How the model areas map onto a real protocol's table of contents
Because USDM v4.0 was explicitly aligned to ICH M11's CeSHarP structure, the ten model areas roughly track the sections of a modern harmonised protocol:
- Study, Titles & Identifiers → the M11 title page and identifiers table.
- Amendments → the M11 Amendment Details / Overview of Changes sections.
- Study Design, Arms & Epochs and Detailed Study Logic/Timelines → M11 Section 4 (Trial Design) and the Schedule of Activities.
- Population & Eligibility Criteria → M11 Section 5 (Trial Population).
- Objectives/Endpoints/Estimands → M11 Section 3 (Trial Objectives and Associated Estimands).
- Interventions → M11 Section 6 (Trial Intervention and Concomitant Therapy).
- Procedures/Biomedical Concepts → M11 Section 8 (Trial Assessments and Procedures).
This alignment is exactly why a well-formed USDM study design can, in principle, generate large parts of an M11-conformant protocol document automatically — see USDM Implementation Guide Explained for the document-generation mechanics.

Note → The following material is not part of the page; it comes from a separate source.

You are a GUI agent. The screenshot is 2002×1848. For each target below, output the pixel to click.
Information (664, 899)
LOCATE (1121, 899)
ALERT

Quick reference: which class do I need?
| "I need to model…" | Class |
|---|---|
| A treatment pathway | StudyArm |
| A named time period | StudyEpoch |
| What happens in one arm during one epoch | StudyCell + StudyElement |
| A visit | Encounter |
| The full visit-by-visit schedule | ScheduleTimeline + ScheduledActivityInstance
|
| A branch or loop in the schedule | ScheduledDecisionInstance + ConditionAssignment
|
| What's measured at a visit | Activity → BiomedicalConcept |
| An inclusion/exclusion rule | EligibilityCriterion + EligibilityCriterionItem
|
| A treatment effect of interest | Objective + Endpoint + Estimand |
| A footnote | Condition |
How class count has grown across versions
USDM's object model has grown additively rather than being rewritten between versions. The most visible recent growth was the v4.0 IDMP-aligned intervention expansion (AdministrableProduct, Ingredient, Substance, Strength, MedicalDevice, and related identifier/property classes) — see USDM Version 4.0 Explained for the full list. Earlier growth included the estimand-related classes (Estimand, IntercurrentEvent, AnalysisPopulation) added to align with ICH E9(R1), and the syntax template mechanism added to support reusable, tagged eligibility and objective text. Knowing this growth pattern is useful when reading older training material or example files: a v1.0-era example simply won't contain classes introduced in v3.0 or v4.0, which is not an error in the example, just a version-scope difference.
Frequently asked questions
Is the USDM object model the same as the USDM UML diagram?
Yes — the UML class diagram is the normative, authoritative form of the USDM object model. Everything else (API, data dictionary, controlled terminology) is derived from or aligned to that UML model.
How many classes does USDM have?
USDM v4.0 has well over 100 classes across ten model areas. The exact count changes slightly between versions; the authoritative source is the USDM_CT.xlsx 'DDF Entities & Attributes' sheet and the published UML diagram on CDISC's GitHub.
What are the standard attributes every USDM class has?
Most classes share id (a unique identifier scoped to the study), name (a unique, logical identifier, not for display), label (a short display-friendly designation), and notes (a link to CommentAnnotation). Not every class uses every one of these.
What is the difference between a class 'attribute' and a 'relationship' in USDM?
An attribute holds a value directly on the class (a string, code, or complex datatype like Quantity). A relationship links to a separate instance of another class, using singular names for one-to-one links and plural names for one-to-many links.